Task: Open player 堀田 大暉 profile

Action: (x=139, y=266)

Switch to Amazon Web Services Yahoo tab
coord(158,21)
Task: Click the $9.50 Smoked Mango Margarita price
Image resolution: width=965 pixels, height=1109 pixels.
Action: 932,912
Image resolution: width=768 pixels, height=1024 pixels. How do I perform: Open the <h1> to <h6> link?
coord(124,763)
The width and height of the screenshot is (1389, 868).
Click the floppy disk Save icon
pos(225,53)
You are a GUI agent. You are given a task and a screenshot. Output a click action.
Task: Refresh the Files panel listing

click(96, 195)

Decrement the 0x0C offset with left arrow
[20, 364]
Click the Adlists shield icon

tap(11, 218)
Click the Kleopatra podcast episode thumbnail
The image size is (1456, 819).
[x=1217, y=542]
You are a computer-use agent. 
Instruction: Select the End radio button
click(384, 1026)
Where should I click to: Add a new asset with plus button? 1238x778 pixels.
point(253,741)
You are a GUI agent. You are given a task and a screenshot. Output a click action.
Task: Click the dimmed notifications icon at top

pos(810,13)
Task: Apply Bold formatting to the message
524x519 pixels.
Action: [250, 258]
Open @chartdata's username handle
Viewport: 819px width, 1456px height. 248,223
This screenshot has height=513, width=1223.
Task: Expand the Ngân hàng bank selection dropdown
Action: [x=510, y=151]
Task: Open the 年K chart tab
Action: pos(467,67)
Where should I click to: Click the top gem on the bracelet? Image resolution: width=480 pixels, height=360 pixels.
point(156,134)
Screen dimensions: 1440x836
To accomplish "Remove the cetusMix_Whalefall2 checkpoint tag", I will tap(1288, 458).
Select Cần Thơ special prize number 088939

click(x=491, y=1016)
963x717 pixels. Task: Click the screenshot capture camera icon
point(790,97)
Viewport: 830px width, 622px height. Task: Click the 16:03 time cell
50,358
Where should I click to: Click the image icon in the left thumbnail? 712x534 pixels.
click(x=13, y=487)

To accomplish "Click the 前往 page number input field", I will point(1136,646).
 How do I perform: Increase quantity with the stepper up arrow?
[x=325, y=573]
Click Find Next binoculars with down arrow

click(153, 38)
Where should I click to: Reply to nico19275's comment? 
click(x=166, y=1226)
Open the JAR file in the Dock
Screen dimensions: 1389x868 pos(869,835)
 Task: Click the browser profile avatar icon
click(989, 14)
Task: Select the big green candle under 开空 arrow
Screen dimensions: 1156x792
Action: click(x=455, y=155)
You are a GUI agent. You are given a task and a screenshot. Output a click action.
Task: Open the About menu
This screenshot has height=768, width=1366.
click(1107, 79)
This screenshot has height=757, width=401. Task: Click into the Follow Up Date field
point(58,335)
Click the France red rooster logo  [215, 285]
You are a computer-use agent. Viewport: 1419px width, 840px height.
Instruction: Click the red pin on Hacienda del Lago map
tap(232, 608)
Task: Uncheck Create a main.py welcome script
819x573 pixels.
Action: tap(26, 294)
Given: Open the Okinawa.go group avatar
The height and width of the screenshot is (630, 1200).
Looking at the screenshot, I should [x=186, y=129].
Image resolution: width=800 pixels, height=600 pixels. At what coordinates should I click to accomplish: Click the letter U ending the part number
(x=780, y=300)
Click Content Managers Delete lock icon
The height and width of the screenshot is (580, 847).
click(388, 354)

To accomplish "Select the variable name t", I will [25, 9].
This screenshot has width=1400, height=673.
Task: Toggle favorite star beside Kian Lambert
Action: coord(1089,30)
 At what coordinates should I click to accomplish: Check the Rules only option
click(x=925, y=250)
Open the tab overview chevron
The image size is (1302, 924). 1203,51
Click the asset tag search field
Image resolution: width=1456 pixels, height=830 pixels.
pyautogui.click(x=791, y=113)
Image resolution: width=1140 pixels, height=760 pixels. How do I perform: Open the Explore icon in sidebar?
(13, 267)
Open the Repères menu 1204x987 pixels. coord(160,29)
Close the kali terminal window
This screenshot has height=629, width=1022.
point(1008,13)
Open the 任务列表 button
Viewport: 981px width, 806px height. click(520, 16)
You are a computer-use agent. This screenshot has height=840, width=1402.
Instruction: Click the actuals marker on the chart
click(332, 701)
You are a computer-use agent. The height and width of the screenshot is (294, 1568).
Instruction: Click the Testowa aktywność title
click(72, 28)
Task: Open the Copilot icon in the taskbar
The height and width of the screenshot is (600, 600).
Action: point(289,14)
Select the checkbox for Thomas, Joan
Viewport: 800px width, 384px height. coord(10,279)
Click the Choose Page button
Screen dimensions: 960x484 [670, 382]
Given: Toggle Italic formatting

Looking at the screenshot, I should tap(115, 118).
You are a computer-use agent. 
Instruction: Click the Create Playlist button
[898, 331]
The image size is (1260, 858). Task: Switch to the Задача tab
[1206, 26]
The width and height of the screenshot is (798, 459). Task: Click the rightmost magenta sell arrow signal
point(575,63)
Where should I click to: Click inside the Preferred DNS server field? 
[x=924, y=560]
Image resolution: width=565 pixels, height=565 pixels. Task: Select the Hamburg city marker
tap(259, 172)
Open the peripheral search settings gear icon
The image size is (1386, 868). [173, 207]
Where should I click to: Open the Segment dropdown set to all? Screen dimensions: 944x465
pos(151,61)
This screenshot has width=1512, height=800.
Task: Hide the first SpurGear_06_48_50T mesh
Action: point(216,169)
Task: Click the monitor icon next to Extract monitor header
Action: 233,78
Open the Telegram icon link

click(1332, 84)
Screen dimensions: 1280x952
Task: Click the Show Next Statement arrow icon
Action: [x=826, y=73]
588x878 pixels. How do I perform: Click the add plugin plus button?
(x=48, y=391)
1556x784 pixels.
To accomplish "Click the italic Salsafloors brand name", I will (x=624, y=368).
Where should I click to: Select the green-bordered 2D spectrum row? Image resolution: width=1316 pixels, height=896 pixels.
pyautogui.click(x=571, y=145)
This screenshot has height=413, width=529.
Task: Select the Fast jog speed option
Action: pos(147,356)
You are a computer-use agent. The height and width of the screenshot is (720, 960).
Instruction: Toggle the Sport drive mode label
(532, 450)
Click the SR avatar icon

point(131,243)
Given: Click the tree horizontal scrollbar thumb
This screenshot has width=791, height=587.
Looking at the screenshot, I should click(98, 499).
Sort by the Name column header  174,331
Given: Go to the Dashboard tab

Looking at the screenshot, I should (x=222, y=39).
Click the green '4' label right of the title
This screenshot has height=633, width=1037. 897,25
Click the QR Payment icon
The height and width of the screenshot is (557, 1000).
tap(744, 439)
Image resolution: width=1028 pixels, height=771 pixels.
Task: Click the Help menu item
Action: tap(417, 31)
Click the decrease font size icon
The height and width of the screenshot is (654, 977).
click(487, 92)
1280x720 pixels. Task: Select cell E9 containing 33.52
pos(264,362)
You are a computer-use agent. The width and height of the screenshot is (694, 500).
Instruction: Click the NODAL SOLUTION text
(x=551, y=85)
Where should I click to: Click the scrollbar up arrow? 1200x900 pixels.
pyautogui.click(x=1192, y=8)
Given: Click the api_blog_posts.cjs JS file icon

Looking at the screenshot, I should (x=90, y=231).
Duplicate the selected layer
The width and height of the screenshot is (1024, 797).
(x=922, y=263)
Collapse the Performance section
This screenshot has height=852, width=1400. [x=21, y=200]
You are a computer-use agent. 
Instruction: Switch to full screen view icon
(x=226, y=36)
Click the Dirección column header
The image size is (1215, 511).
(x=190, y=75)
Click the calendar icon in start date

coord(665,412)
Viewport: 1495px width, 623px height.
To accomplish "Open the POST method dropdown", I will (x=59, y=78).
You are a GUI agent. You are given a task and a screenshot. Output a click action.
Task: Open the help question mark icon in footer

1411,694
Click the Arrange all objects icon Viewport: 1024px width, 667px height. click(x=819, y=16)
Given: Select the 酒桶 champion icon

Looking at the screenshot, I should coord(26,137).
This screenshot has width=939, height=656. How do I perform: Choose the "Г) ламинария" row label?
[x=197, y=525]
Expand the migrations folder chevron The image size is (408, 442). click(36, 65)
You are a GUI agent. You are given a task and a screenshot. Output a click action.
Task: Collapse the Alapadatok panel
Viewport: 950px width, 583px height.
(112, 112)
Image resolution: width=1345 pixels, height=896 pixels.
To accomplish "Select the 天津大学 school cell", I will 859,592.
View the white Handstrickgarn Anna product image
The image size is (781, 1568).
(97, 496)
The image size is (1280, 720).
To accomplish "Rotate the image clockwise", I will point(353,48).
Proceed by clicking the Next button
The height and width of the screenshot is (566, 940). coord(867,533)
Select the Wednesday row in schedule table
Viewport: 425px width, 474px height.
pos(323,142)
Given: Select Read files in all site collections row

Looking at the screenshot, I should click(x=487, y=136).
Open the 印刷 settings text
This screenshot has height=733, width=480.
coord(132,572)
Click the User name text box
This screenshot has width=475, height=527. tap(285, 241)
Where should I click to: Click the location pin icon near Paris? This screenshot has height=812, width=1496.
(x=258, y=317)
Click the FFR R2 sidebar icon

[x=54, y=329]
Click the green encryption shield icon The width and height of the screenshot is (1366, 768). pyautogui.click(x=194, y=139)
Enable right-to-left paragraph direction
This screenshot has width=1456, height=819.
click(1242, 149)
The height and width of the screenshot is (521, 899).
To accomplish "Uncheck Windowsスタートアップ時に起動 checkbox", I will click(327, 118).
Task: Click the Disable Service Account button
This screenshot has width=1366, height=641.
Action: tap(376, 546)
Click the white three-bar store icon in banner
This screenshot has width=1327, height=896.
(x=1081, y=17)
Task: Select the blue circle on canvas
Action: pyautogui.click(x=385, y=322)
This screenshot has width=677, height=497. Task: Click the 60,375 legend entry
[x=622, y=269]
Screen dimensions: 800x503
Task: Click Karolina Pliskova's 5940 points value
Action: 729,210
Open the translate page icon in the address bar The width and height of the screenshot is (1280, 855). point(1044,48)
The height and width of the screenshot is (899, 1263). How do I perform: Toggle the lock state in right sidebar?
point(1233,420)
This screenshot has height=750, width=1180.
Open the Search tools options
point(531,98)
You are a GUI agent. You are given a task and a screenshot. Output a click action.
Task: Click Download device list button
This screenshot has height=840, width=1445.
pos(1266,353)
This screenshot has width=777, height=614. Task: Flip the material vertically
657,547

**EXERCISE**
Rewrite the stretch of lines from the one containing "Open @chartdata's username handle" through the one containing "point(790,97)", replacing "bracelet" with "necklace" and leaving everything else unchanged.

**FULL OUTPUT**
Open @chartdata's username handle
Viewport: 819px width, 1456px height. 248,223
This screenshot has height=513, width=1223.
Task: Expand the Ngân hàng bank selection dropdown
Action: [x=510, y=151]
Task: Open the 年K chart tab
Action: pos(467,67)
Where should I click to: Click the top gem on the necklace? Image resolution: width=480 pixels, height=360 pixels.
point(156,134)
Screen dimensions: 1440x836
To accomplish "Remove the cetusMix_Whalefall2 checkpoint tag", I will tap(1288, 458).
Select Cần Thơ special prize number 088939

click(x=491, y=1016)
963x717 pixels. Task: Click the screenshot capture camera icon
point(790,97)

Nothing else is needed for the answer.